Smurfit Kappa strengthens capital structure

10 July 2009


Smurfit Kappa Group (SKG) has strengthened its capital structure after gaining the consent of lenders to amend to its Senior Credit Facility Agreement.

Deutsche Bank, which is acting as agent for SKG’s lenders, has received consents to the proposed amendments from more than 98 per cent of lenders, which exceeds the 66.6 per cent figure that was the required acceptance level.

The principal requested amendments include extending the maturity of the group’s current €600 mn Revolving Credit Facility (bank overdraft) by one year to 2013; raising longer dated bonds as and when market conditions are attractive; and increasing the existing headroom under leverage and interests cover covenants from Q3 2009 to Q2 2012.

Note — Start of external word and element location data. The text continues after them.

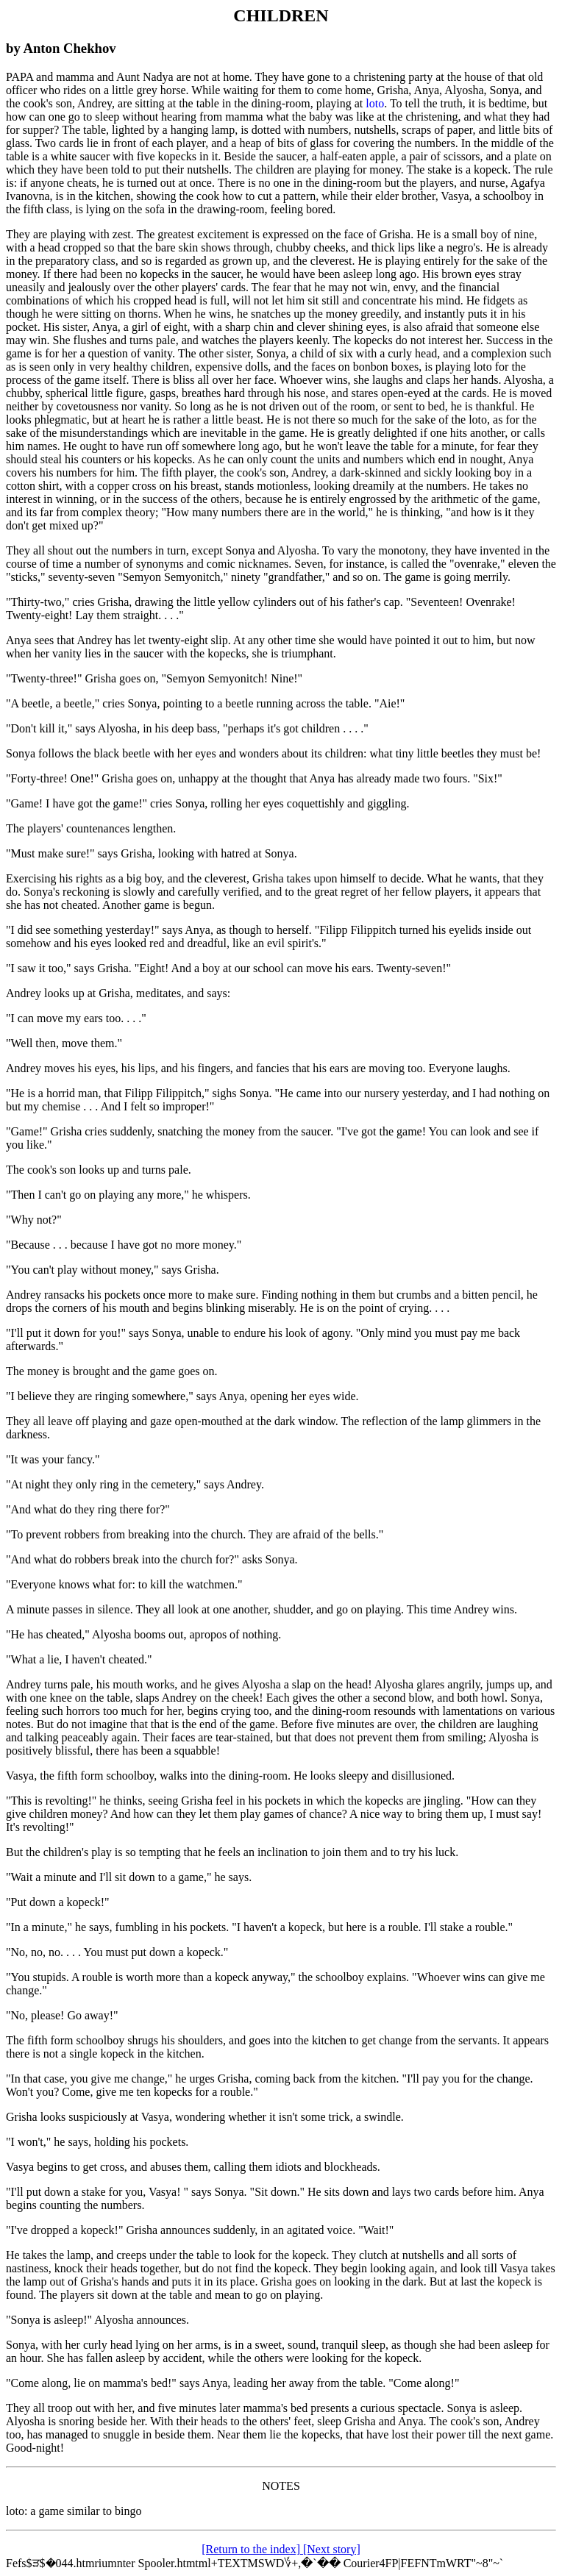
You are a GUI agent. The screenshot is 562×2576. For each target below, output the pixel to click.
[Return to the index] (252, 2549)
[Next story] (331, 2549)
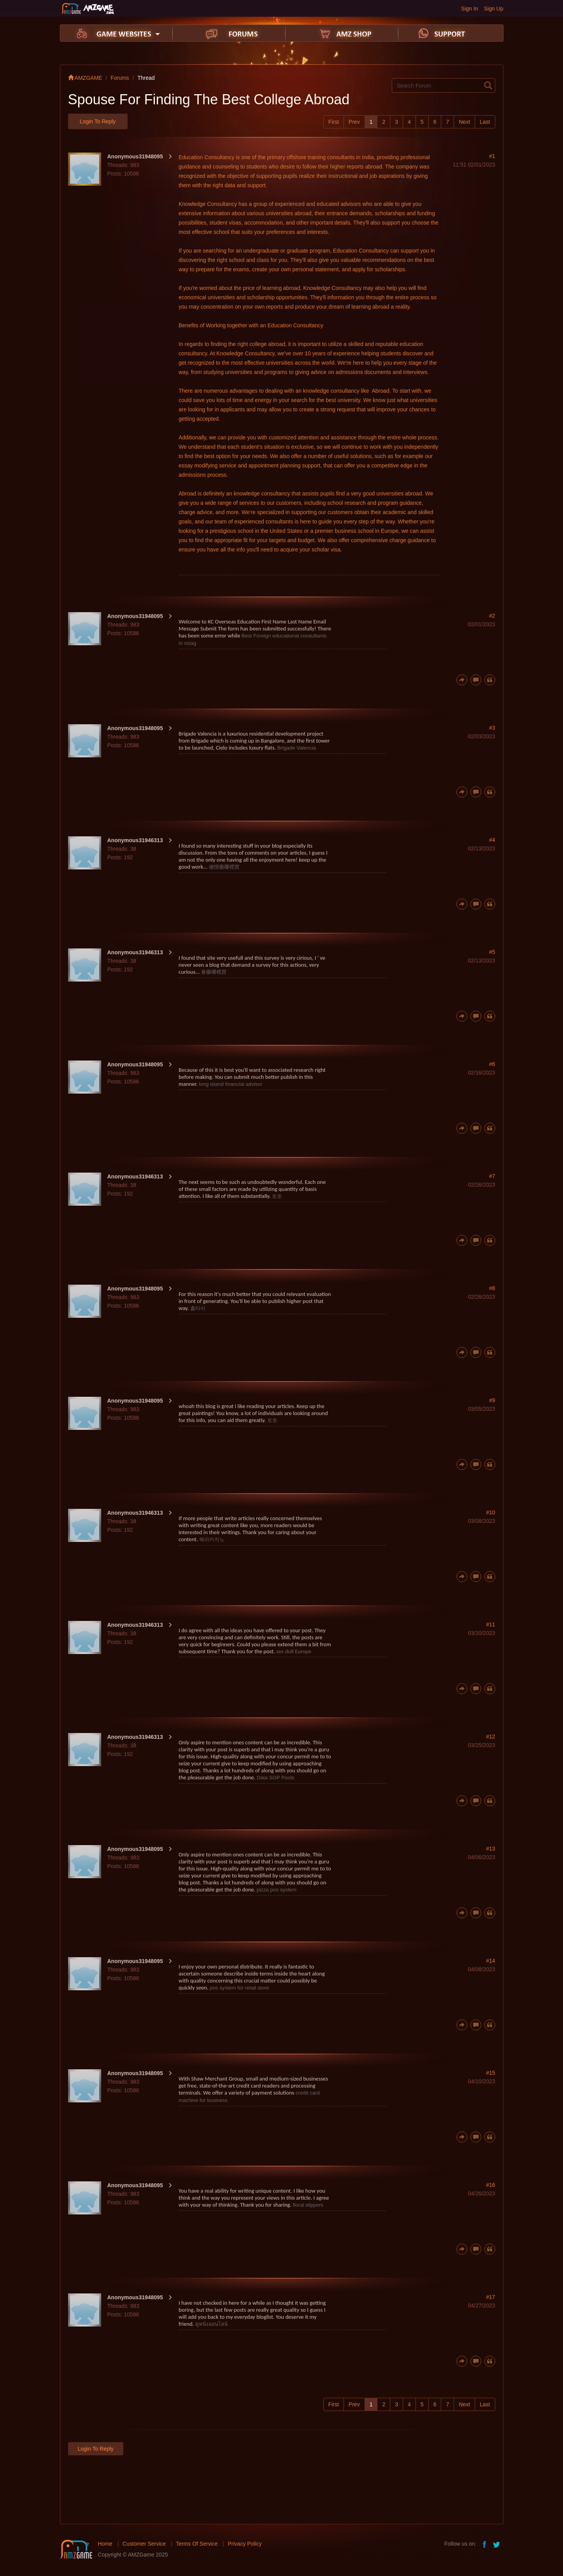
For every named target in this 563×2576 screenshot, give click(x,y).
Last (485, 122)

The company says the move will strengthen its capital structure in light of the ongoing uncertainty of the global economic environment, and reflects the recent improvement in credit markets.

Smurfit Kappa Group’s chief financial officer, Mr Ian Curley, says: “We are pleased to have completed the amendments to our Senior Credit Facility within the expected timeframe and costs.

"These initiatives form part of an ongoing process of effective capital management. The proposed amendments provide SKG with significantly enhanced financial flexibility, to focus on delivering industry leading operating performance and maximising free cash flow generation for continued net debt reduction.”